Gaillard, C, Alix, E, Sallé, A, Berrut, G, Ritz, P
Clinical nutrition (Edinburgh, Scotland). 2007;(1):16-24
Abstract
This review collates studies of healthy, sick, underweight (BMI < or = 21 kg/m2) and very elderly people (> or = 90 yr), in whom resting energy expenditure (REE) was measured using indirect calorimetry.
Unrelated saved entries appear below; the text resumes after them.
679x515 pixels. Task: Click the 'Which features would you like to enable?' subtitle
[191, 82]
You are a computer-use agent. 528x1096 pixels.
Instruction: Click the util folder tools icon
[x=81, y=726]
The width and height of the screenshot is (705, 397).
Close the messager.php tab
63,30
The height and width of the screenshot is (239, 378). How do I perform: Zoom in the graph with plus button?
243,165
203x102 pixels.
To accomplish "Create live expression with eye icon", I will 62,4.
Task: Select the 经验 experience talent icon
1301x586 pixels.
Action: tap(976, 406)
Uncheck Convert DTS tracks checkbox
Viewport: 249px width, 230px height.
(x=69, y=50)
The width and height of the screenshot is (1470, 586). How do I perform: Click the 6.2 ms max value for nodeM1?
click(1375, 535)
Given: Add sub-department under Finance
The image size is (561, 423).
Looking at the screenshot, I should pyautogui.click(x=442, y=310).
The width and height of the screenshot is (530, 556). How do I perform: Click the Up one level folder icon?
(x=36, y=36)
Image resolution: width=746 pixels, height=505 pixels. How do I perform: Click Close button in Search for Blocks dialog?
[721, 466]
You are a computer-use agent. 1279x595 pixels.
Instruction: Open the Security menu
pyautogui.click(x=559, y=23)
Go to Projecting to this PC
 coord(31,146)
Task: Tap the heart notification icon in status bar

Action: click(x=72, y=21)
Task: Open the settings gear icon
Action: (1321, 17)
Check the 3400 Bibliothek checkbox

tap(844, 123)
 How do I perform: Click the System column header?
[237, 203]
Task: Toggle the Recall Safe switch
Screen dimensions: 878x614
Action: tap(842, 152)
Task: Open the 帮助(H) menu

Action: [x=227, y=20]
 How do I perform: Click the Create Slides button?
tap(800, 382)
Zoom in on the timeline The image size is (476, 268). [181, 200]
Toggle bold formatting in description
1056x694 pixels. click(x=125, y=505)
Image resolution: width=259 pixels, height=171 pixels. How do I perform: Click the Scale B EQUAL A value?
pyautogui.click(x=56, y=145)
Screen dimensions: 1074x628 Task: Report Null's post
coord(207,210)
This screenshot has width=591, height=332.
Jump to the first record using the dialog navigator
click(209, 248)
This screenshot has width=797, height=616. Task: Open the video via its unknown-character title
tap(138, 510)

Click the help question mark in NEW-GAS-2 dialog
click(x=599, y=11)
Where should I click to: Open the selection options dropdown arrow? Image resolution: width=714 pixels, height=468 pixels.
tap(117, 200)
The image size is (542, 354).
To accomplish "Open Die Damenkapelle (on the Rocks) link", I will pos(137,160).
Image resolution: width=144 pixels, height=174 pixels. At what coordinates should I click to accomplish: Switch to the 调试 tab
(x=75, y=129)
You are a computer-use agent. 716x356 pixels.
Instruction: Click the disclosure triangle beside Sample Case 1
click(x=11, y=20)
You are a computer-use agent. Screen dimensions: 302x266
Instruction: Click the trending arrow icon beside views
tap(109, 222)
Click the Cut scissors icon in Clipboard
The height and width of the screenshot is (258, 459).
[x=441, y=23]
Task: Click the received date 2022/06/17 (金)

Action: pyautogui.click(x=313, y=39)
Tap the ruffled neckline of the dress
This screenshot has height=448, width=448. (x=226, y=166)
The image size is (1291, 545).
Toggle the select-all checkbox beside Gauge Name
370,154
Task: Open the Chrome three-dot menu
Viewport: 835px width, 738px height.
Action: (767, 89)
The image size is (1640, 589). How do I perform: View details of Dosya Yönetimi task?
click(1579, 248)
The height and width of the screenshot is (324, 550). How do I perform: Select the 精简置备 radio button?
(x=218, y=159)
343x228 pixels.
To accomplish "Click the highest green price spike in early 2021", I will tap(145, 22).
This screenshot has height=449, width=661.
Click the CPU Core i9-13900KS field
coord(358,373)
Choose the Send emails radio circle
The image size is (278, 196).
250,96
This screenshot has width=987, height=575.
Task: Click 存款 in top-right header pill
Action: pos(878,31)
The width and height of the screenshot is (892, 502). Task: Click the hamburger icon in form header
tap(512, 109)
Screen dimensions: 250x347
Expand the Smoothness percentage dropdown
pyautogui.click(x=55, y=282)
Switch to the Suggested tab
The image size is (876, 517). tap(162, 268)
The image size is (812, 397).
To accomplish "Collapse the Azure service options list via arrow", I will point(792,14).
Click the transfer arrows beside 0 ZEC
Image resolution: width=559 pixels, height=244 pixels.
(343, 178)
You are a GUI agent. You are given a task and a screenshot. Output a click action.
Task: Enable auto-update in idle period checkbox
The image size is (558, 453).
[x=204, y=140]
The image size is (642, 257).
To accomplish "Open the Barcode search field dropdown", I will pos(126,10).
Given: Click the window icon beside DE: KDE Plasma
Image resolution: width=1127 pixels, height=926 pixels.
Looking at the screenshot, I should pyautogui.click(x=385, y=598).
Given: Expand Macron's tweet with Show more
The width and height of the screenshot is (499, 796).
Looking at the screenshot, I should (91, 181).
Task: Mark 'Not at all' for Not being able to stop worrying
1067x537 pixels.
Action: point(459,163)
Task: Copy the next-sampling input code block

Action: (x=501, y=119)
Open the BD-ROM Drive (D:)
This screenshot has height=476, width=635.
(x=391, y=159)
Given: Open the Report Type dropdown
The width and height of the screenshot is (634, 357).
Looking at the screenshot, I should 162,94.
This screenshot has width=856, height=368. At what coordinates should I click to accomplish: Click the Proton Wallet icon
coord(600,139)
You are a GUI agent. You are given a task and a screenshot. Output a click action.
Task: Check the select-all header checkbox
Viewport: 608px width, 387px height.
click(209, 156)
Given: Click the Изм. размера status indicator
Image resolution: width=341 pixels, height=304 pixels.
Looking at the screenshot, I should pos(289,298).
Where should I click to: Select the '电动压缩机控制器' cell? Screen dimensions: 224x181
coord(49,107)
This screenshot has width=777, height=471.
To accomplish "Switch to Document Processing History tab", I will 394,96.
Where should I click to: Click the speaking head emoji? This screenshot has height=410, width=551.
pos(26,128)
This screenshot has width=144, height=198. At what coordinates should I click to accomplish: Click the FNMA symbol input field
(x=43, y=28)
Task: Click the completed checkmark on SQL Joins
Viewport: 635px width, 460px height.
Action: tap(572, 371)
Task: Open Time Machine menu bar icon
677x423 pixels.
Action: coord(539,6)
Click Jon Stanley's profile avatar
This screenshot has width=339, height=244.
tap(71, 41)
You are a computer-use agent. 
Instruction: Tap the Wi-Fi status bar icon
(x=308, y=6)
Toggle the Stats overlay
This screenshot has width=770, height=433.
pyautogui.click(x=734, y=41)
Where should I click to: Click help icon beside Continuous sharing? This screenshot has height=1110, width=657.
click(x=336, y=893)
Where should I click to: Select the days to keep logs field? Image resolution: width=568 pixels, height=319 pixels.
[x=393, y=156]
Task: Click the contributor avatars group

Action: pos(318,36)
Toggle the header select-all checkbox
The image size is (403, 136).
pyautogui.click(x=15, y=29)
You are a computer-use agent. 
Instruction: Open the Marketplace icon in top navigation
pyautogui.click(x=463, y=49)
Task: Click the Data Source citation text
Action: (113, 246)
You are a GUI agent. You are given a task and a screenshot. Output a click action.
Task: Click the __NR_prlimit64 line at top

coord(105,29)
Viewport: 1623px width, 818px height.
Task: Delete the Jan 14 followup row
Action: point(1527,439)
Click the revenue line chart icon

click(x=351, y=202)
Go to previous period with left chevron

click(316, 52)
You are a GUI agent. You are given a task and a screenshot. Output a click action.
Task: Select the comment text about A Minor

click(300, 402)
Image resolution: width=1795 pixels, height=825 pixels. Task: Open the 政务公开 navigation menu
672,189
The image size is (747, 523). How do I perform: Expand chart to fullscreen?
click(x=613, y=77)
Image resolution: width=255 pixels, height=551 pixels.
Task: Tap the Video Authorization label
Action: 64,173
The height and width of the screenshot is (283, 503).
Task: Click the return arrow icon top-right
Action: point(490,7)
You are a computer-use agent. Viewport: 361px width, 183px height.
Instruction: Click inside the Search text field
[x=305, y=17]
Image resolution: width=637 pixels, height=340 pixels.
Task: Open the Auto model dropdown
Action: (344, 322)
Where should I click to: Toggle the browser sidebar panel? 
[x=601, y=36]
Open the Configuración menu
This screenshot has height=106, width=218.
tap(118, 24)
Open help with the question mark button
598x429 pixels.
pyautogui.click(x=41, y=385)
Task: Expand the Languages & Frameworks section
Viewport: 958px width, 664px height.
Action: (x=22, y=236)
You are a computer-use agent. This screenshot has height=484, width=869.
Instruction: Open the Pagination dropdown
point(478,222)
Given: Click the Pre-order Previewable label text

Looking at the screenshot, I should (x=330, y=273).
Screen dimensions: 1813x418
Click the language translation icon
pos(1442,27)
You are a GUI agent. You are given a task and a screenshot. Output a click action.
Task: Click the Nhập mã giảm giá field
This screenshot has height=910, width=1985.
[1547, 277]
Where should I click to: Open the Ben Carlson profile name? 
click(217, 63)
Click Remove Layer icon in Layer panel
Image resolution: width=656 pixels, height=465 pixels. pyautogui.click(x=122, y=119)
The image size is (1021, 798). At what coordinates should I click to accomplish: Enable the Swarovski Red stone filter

We have observed the following: (1) REE, when adjusted for differences in both body weight and fat-free mass (FFM), is similar in healthy and in sick elderly people being 20 and 28 kcal/kg of FFM per day, respectively, (2) their nutritional status influences their energy requirements given that weight-adjusted REE increases in line with a decrease in BMI, (3) total energy expenditure is lower in sick elderly people given that their physical activity level, i.e. the ratio of total energy expenditure to REE, is reduced during disease averaging at 1.36, (4) energy intake (EI) being only 1.23 x REE is insufficient to cover energy requirements in sick elderly patients, whereas the EI of healthy elderly people appears sufficient to cover requirements, and finally, (5) gender ceases to be a determinant of REE in people aged 60 yr or over, with the Harris & Benedict equation capable of accurately predicting mean REE in this population, whether healthy or sick.